Work instruction
Please copy, word for word, the line holding "Click the Filter info icon" and each line that follows it through the end of the entries, omitting any pictures.

** Opening Information supplied block **

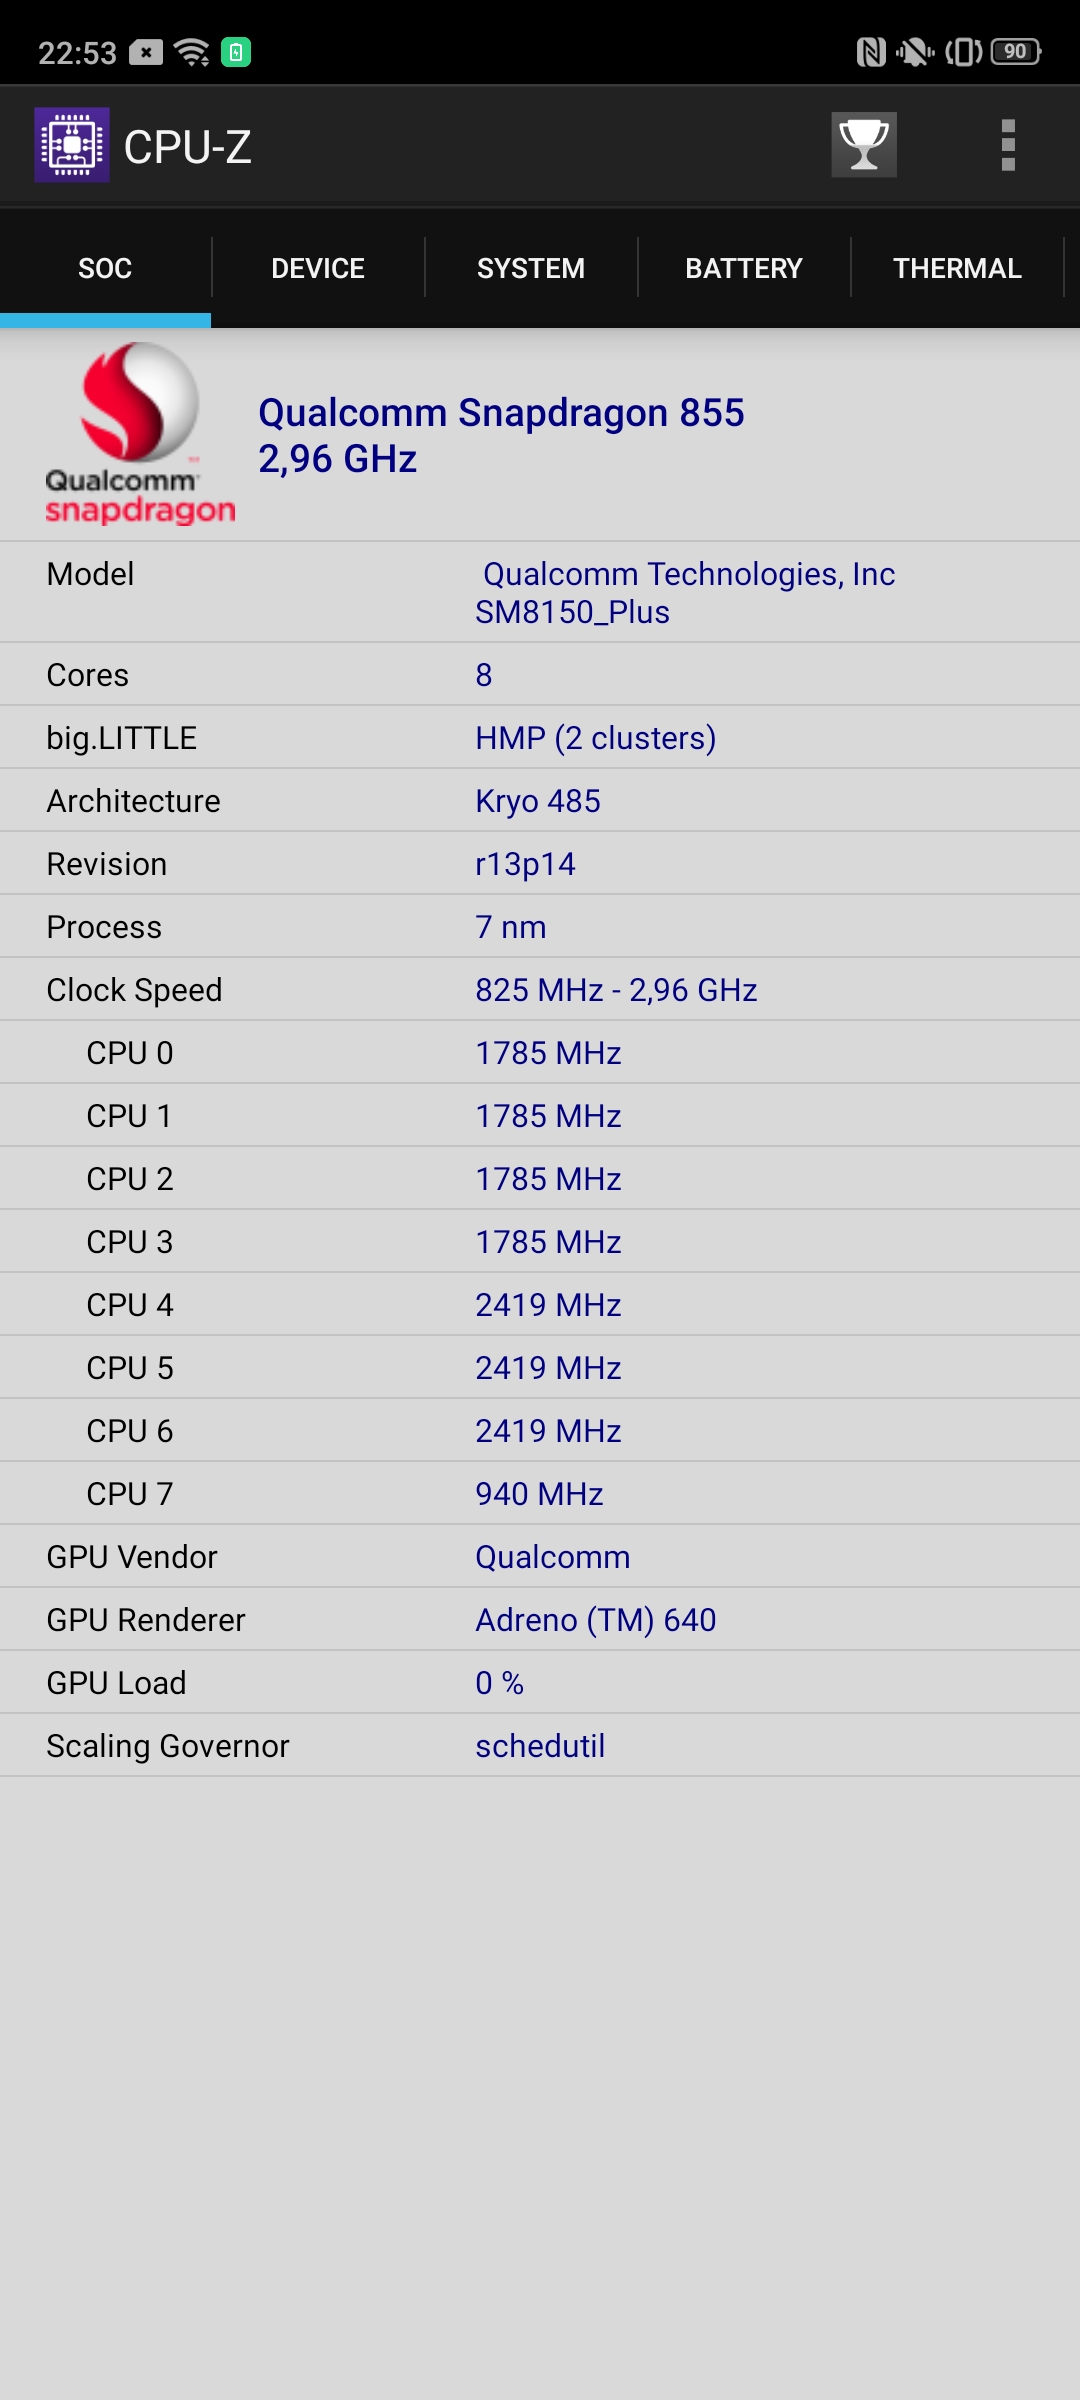
Task: Open the THERMAL tab
Action: click(957, 268)

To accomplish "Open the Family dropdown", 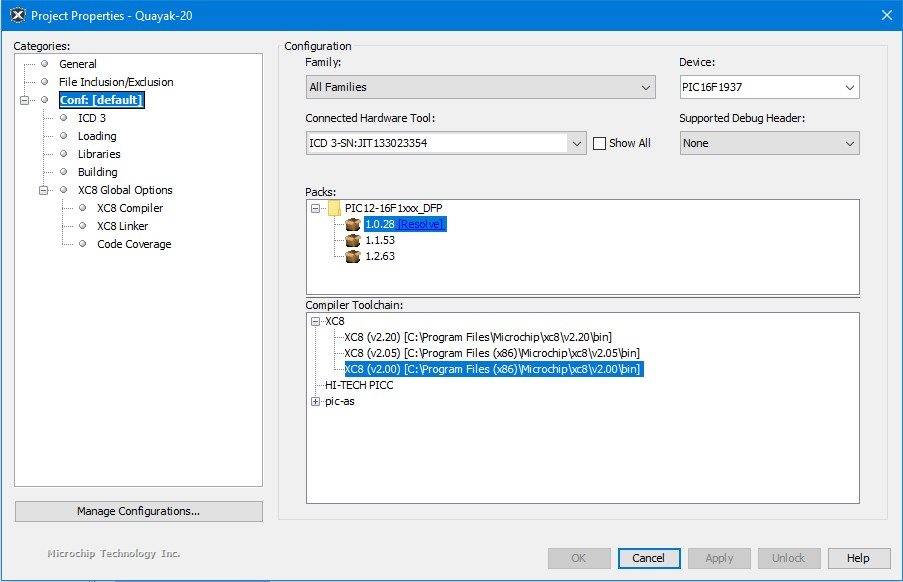I will tap(480, 88).
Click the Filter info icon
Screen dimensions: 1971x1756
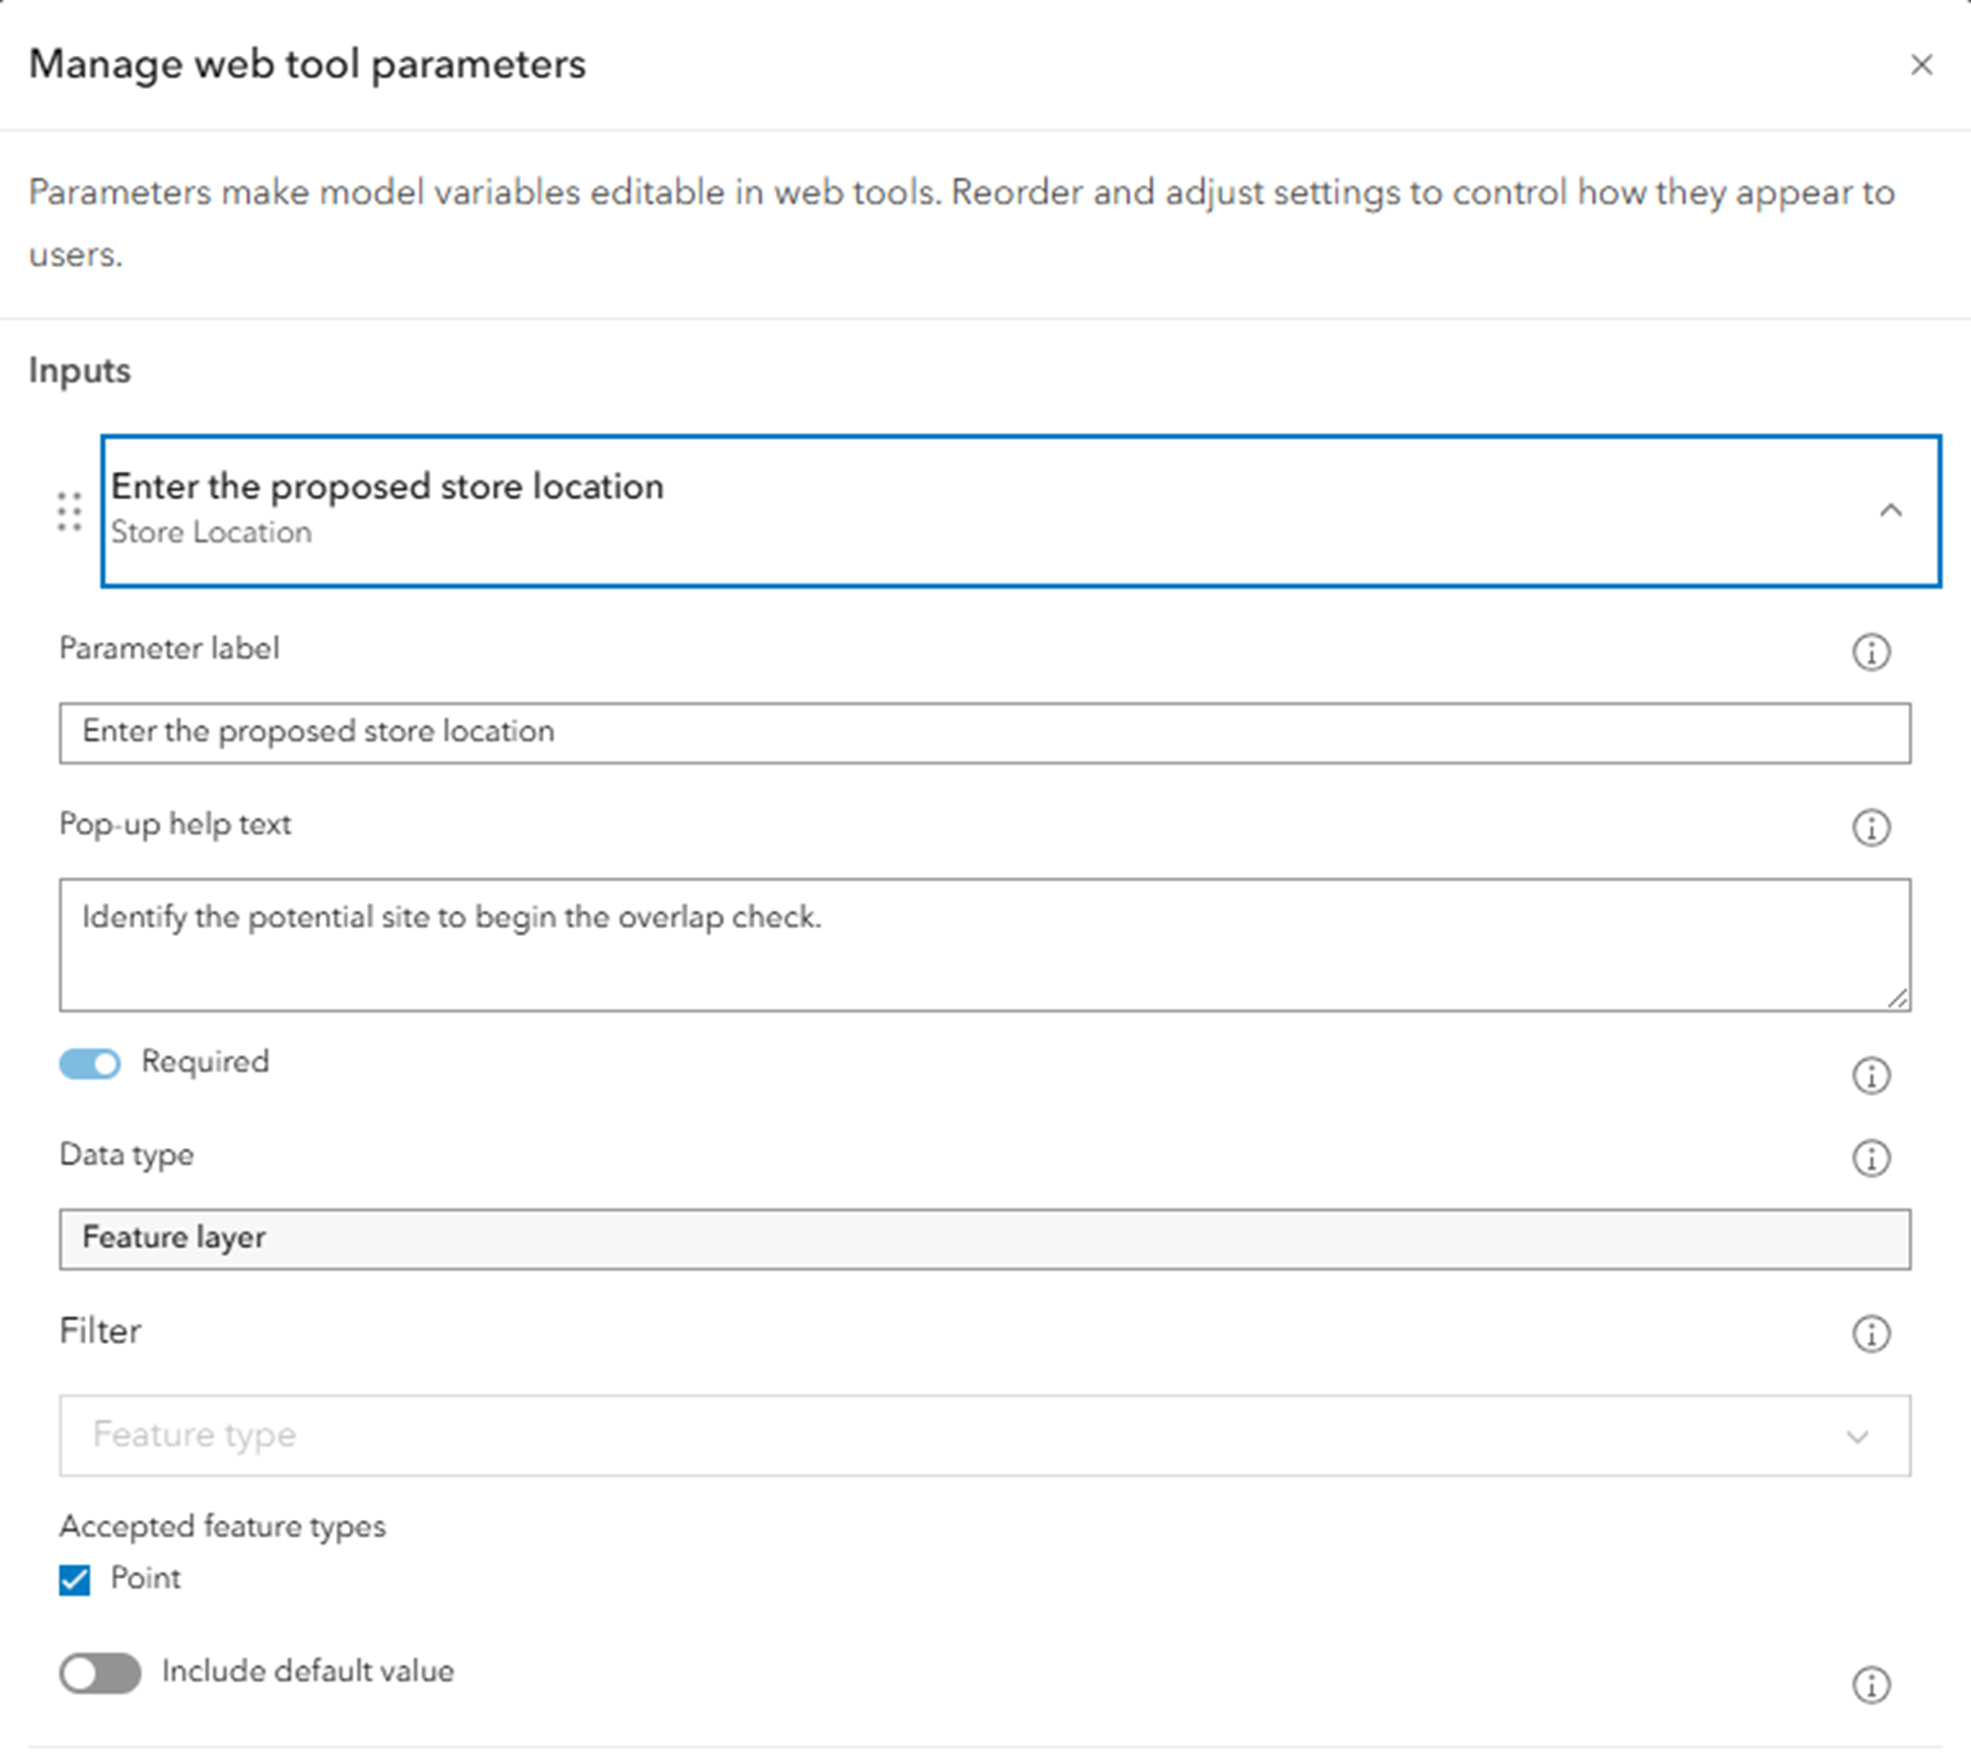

** Closing Information supplied block **

Exercise result
Click the Filter info icon
Screen dimensions: 1971x1756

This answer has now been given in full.